Today, many beginning farmers are raising crops and livestock in communities other than those in which they grew up. Farmers however significantly benefit, if not require, community - a community of other producers, like-minded or not, as well as a community of customers and friends. Of course these relationships are not mutually exclusive. The benefits of being engaged in a community, particularly of other farmers are not difficult to guess - whether it is borrowing equipment, getting help putting up a new hoophouse, or taking some time to socialize and bounce ideas off of each other. This can be a challenge for new producers whom lack proverbial roots. Farming is a time-intensive endeavor and finding energy to actively build community, to make friends, attend workshops or events, and to network is not often near the top of the agenda. That said, recognizing the importance of participating in such a community is often critical to the success of a farm.

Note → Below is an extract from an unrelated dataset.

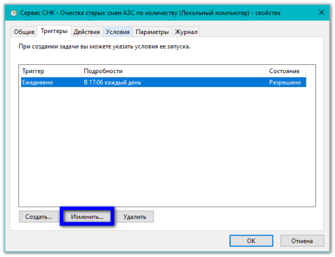Sort by the Триггер column header
The image size is (335, 257).
tap(50, 71)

The purpose of this post is to suggest a few simple steps to planning your own ongoing event, working group or network. These are preliminary steps towards building a new community but may also be useful in ingratiating yourself with one that already exists. Groups and community events offer opportunities for education around production and marketing practices and can even take on activist-like agendas bringing together people from disparate walks of life with converging concerns and interests. Events can be more simple, socially-oriented and aimed at having a good time and making new connections. Regardless of the purpose behind your new group or event series, the act of planning and executing is an act of building that all important community-based network.
As with many things, social media is great place to start. Having an internet presence either on Facebook or a blog will make it easy for people interested in your event to access more information and help to spread the word beyond those with whom you have immediate contact. Use social media to organize and publicize and remember, this is more often than not the first impression you will make on behalf of your group or event, make sure it is clear, complete and engaging. Target other leaders and organizers who can bring along their followers and friends. Of course, there is still no substitute for communicating in person.

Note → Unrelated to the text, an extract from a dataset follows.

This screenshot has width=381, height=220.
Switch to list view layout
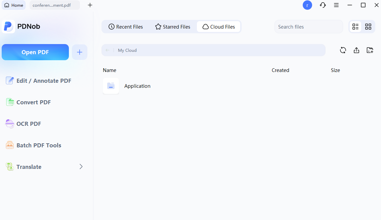pyautogui.click(x=355, y=27)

Set dates for events ahead of time. It’s nice to have a specific schedule—for example, every Tuesday evening at six—but a set time could exclude people with standing commitments, so you might consider varying the day of the week. Feel it out. Take a poll of possible attendees to determine availability. Survey Monkey and Google both offer user friendly online polling applications. As for frequency, if events take place too often, people might not feel motivated to attend, but if they don’t happen often enough, members may lack a sense of connection to the group. Find the right balance - for some groups every other week works well, but for others, monthly meetings may be sufficient.
It is also important to make the events as open and welcoming as possible. Invite people of all ages, backgrounds, interest and experience levels, and encourage them to bring friends. Consider ways to defray the costs of hosting or putting on an event to avoid charging fees. Make it fun! Educational workshops are great, but people are more likely to attend if there’s a social element too. Workshops can be augmented to include a farm tour, potluck dinner, an activity like music around a bonfire, field games, or even a movie night, all of which enhance the appeal of the event and add social incentives to the educational components you are addressing.
Don’t hold the event at the same place every time. Changing locations keeps things more interesting—and perhaps more inviting to people who are coming from different locations. If you enlist different hosts for different events, offer yourself as an organizer to help them shape the event. While new locations keep things fresh, it is also good to strike a balance and maintain a level of consistency to build a certain identity to the group or event series.
Once your events are set, publicize them online with Facebook, Twitter, email, and listserves. But, don't neglect traditional modes of advertisement. Putting up posters and flyers at the farm supply store, farmers market and other high-traffic areas will help to get the word out to those who may not otherwise learn of the event. Reach out to fellow farmers and group organizers to do the same. Community gatherings and networks often start with one person, but for the network to be sustainable, you’re going to need help. A core team of two to four people is typically best as too many organizers can prove as challenging as too few. Remember, the idea is to create community and make new friends. Be inviting and don't be afraid to ask for help organizing - the very act of asking for help itself can help to build community, the primary goal of this whole endeavor.
-Billy McKerchie abandoned his farm in the Finger Lakes of Upstate NY to pursue a MS in Agriculture, Food, & Environment from the Friedman School of Nutrition Science and Policy at Tufts University. Degree completed he is heading with wife and daughter to somewhere more rural to farm, cook and write about all things agrarian at www.sowloud.com.